Use the EAP-TLS authentication protocol for both PPTP and L2TP connections.
Use EAP-TLS if a smartcard will be used or if a certificate infrastructure that issues user certificates exists.
Use MS-CHAP v2 and enforce strong passwords using Group Policy if you must use a password-based authentication protocol.
Use IPSec to provide per-packet data authentication (proof that the data was sent by the authorized user), data integrity (proof that the data was not modified in transit), replay protection (prevention from resending a stream of captured packets), and data confidentiality (prevention from interpreting captured packets without the encryption key).
L2TP/IPSec connections provide stronger authentication by requiring both computer-level authentication through certificates and user-level authentication through a PPP authentication protocol.

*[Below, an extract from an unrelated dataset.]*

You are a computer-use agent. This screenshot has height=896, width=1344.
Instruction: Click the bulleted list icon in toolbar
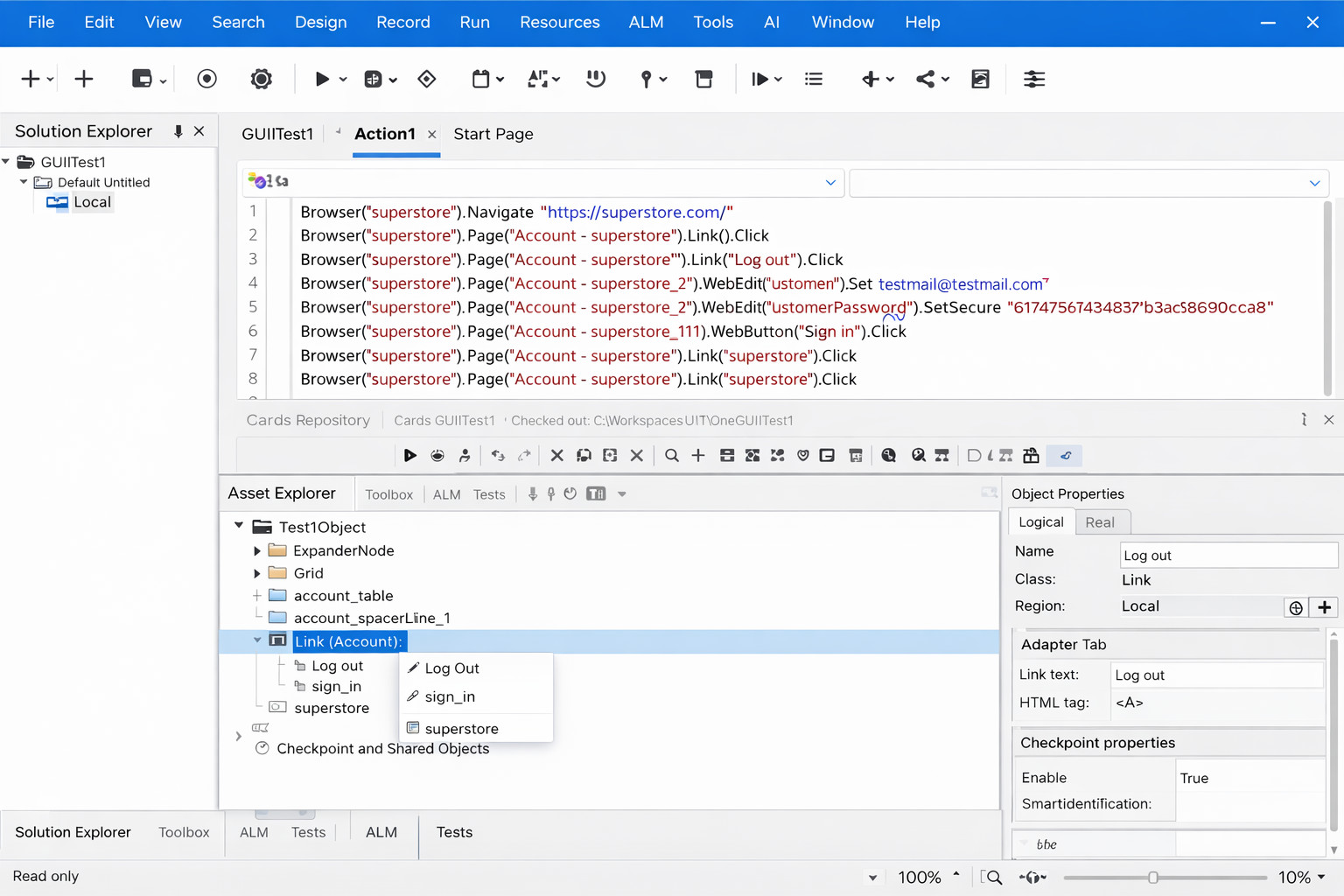coord(814,79)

PPTP does not require a certificate infrastructure. L2TP/IPSec requires a certificate infrastructure for issuing computer certificates to the VPN server computer (or other authenticating server) and all VPN client computers.
Use PPTP for versions of Windows prior to Windows 2000 and Windows XP.

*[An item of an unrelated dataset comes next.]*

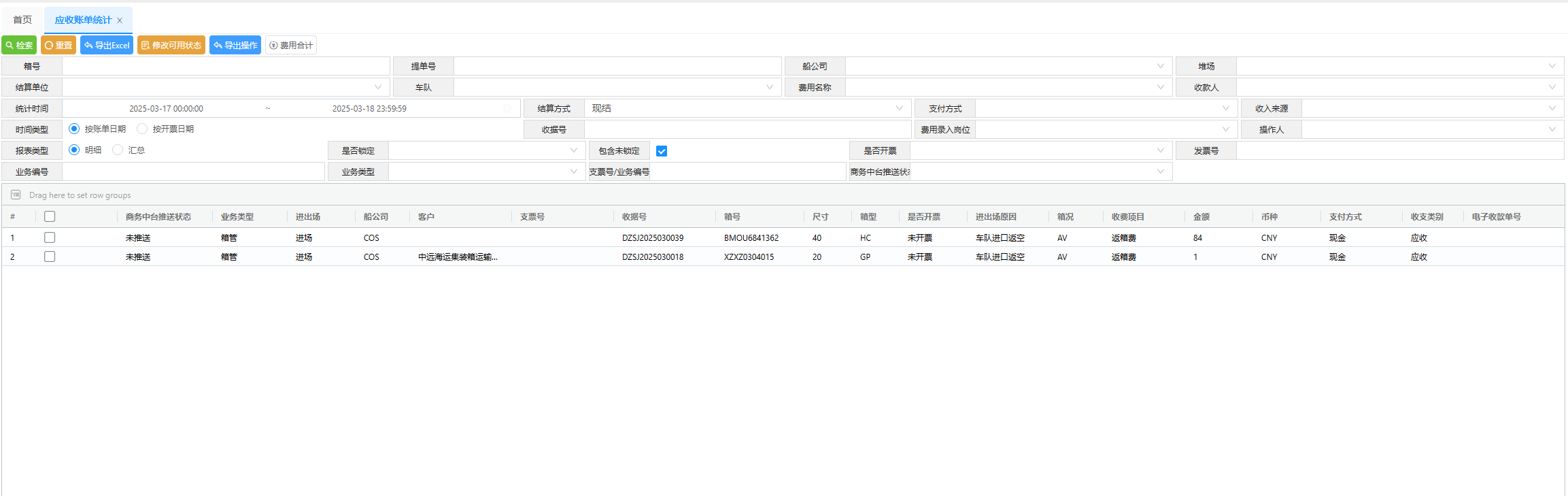Select the 按开票日期 radio option
1568x496 pixels.
[x=142, y=129]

Configure a remote access solution automatically using the Connection Manager Administration Kit for an environment with a hundred or more remote access VPN clients.
Use logging sparingly to help identify network problems because logging remote access activity uses system resources.
To minimize the risk of remote-access users bringing viruses and worms into the network, use the Quarantine Client Check utility in the Windows Resource Kit to make sure remote systems meet minimum organizational update policies.
Do not leave tracing enabled on multiprocessor computers.